3) Após esse processo, selecionou-se a opção “por Estado/Capital”, a região Centro-Oeste, e também escolheu a opção “por Neoplasia (taxa ajustada), CA de estômago”, repetiu-se esse procedimento com todas as demais regiões do país.

A partir desses dados disponíveis e coletados no site do Ministério da Saúde – Datasus e do INCA, até o momento da pesquisa deste trabalho científico, foram selecionados os três eixos temáticos a serem trabalhados. O primeiro eixo se refere à porcentagem de óbitos de CA de estômago em cada região do Brasil, o segundo descreve as estimativas para o ano de 2020 das taxas ajustadas de incidência por 100 mil habitantes de CA de estômago e terceiro relaciona o quantitativo de mortes por CA de estômago ao sexo na região Norte do país.

4. RESULTADOS

Foram encontrados resultados diferentes de mortes por CA de estômago entre as regiões brasileiras, sendo a região Norte em maior índice com cerca de 10,86 %, seguidas das regiões Nordeste 7,08 %, Sudeste 6,41%, Centro-Oeste 6,08 % e Sul 5,98%.

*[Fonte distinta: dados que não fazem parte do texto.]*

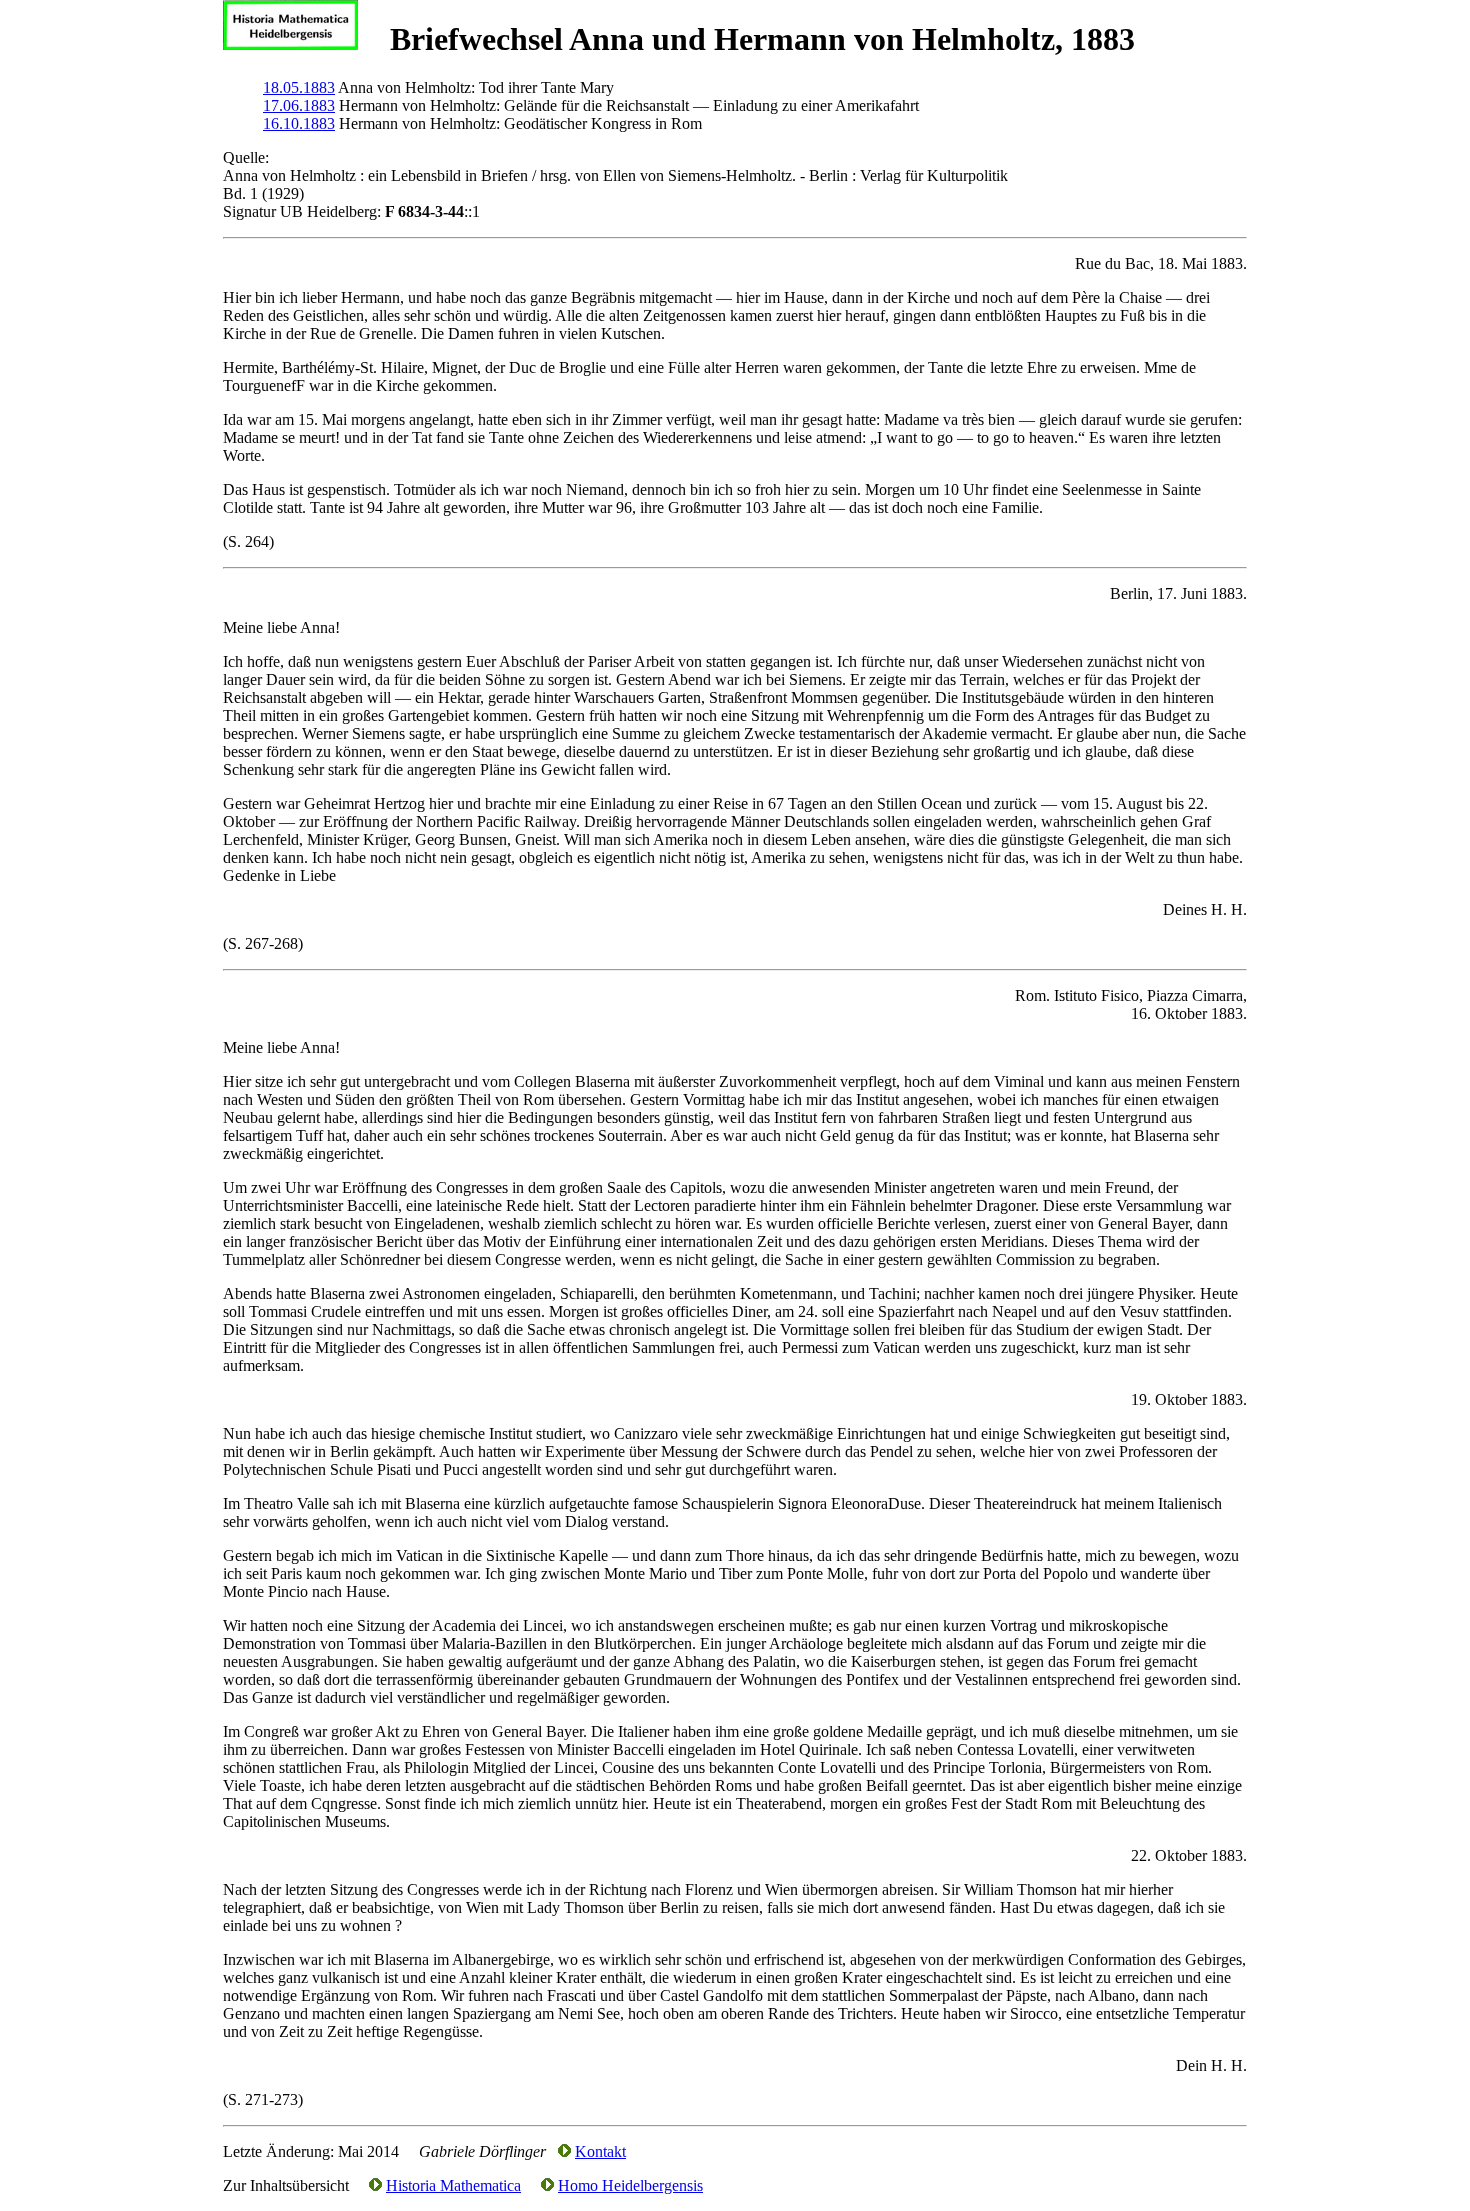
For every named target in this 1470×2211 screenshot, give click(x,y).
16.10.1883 (299, 123)
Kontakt (600, 2151)
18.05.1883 (299, 87)
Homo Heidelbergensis (630, 2185)
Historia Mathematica (453, 2185)
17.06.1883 (299, 105)
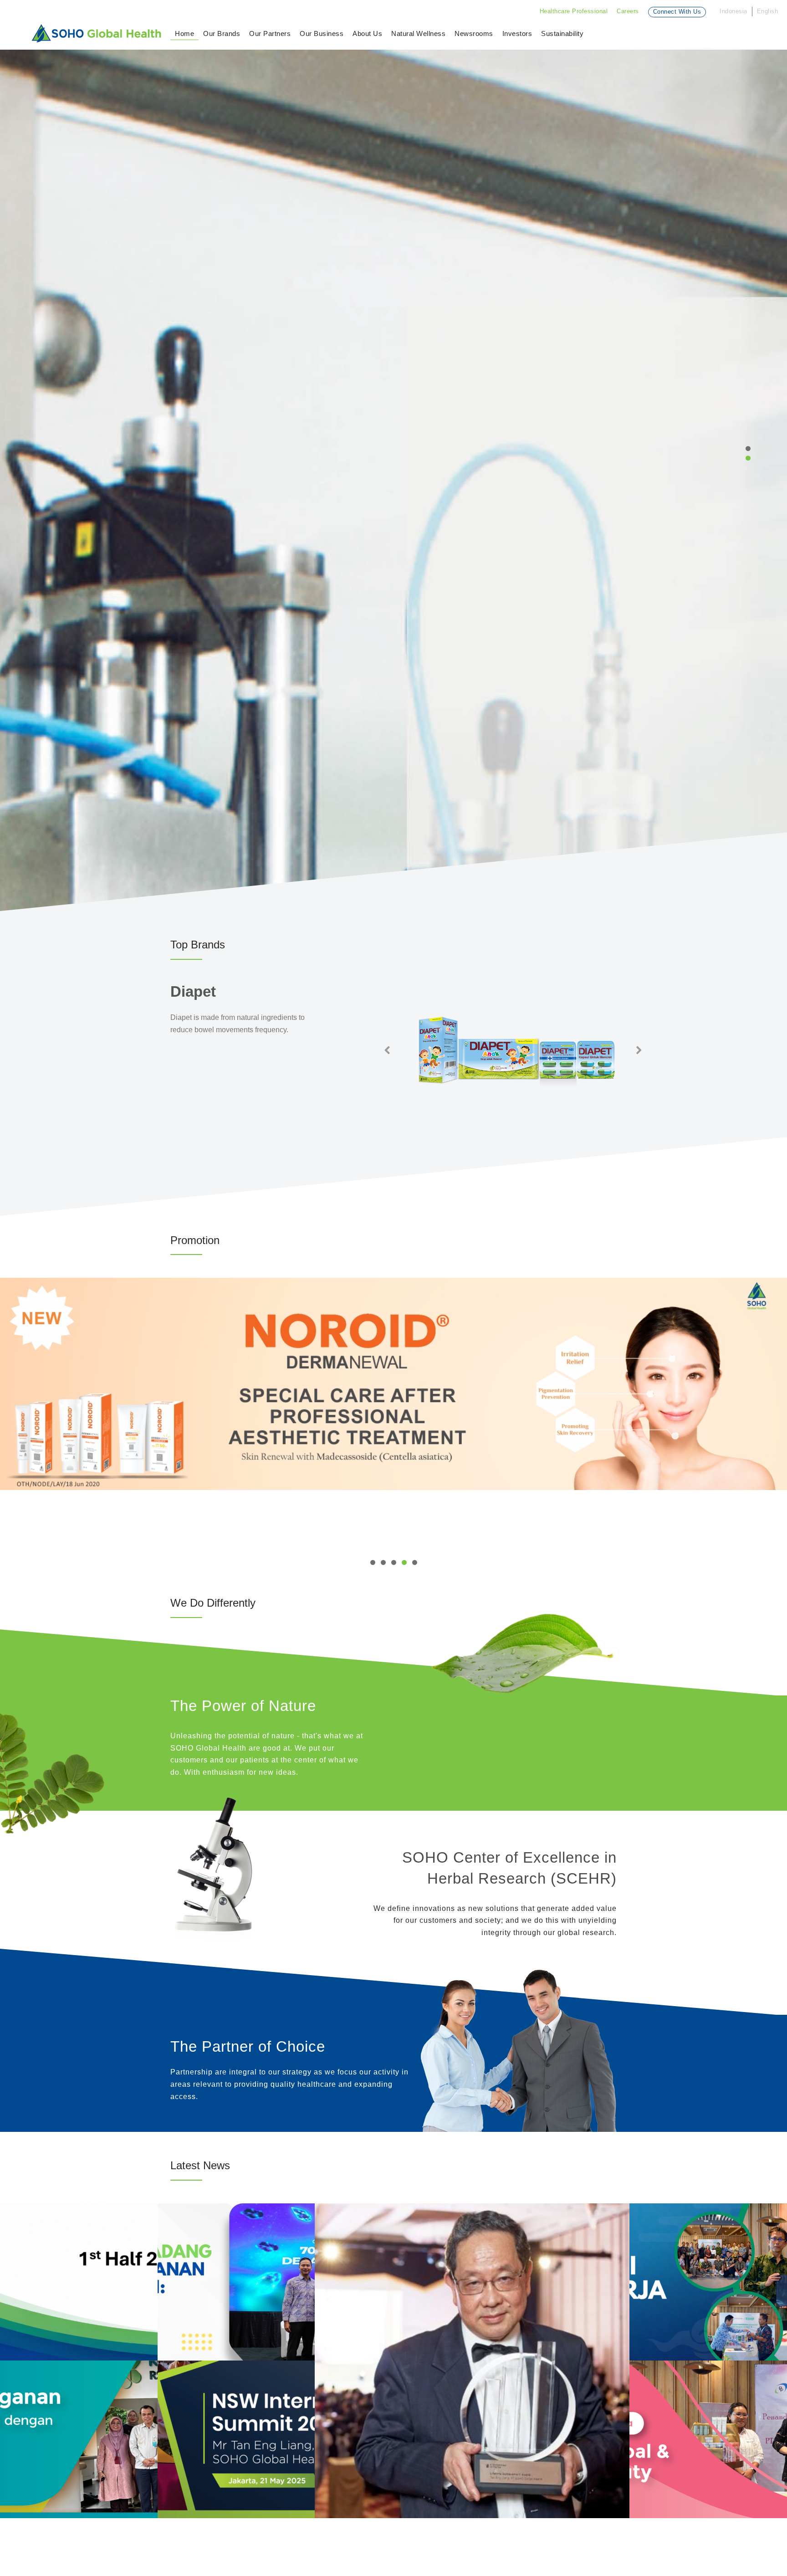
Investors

Observou-se maior taxa ajustada de casos novos de CA de estômago por 100 mil habitante na região Norte, sendo 18,22 casos no sexo masculino e 8,46 no sexo feminino. As demais regiões: Centro-Oeste 9,49 casos no sexo masculino e 5,95 no sexo feminino, Nordeste 11,37 casos no sexo masculino e 6,12 no sexo feminino, Sudeste 8,81 casos no sexo masculino e 3,27 no sexo feminino e na região Sul 11,78 casos no sexo masculino e 5,06 no sexo feminino.

Na região Norte do país foram relatadas 13,88% mortes por CA de estômago no sexo masculino e 7,47% no sexo feminino. Os dados estão dispostos nos gráficos 1, 2 e 3.

Gráfico 1 – Distribuição proporcional do total de mortes por câncer de estômago, segundo localização primária do tumor, homens e mulheres, regiões do Brasil, período de 2015-2019

Fonte: Ministério da Saúde – TabNet, 2022.

Gráfico 2 – Estimativas para o ano de 2020 das taxas ajustadas de incidência por 100 mil habitantes de câncer de estômago, segundo sexo e localização primária do tumor, homens e mulheres, regiões do Brasil

Fonte: Instituto Nacional de Câncer – Ministério da Saúde (INCA), 2022.

Gráfico 3 – Distribuição proporcional do total de mortes por câncer de estômago, segundo localização primária do tumor, homens e mulheres na região Norte, período de 2015-2019

Fonte: Ministério da Saúde – TabNet, 2022.

5. DISCUSSÃO

A Região Norte do Brasil, apresenta a maior incidência e porcentagem de óbitos por câncer de estômago. Essa patologia estaria associada ao estilo de vida, fatores ambientais, fatores socioeconômicos e fatores nutricionais, sendo este último, um dos mais importantes no desenvolvimento e relevantes para explicar os altos números de incidência e óbitos na região Norte (Gonçalves et al., 2020; INCA, 2019; Silva e Felício, 2016).

5.1. FATORES NUTRICIONAIS

Segundo Gonçalves et al. (2020), a dieta é um importante fator de risco para desenvolvimento de malignidades no estômago. Destaca-se o risco de uma alimentação com excesso de sal, amido e nitratos/nitritos e pobre em frutas e verduras frescas.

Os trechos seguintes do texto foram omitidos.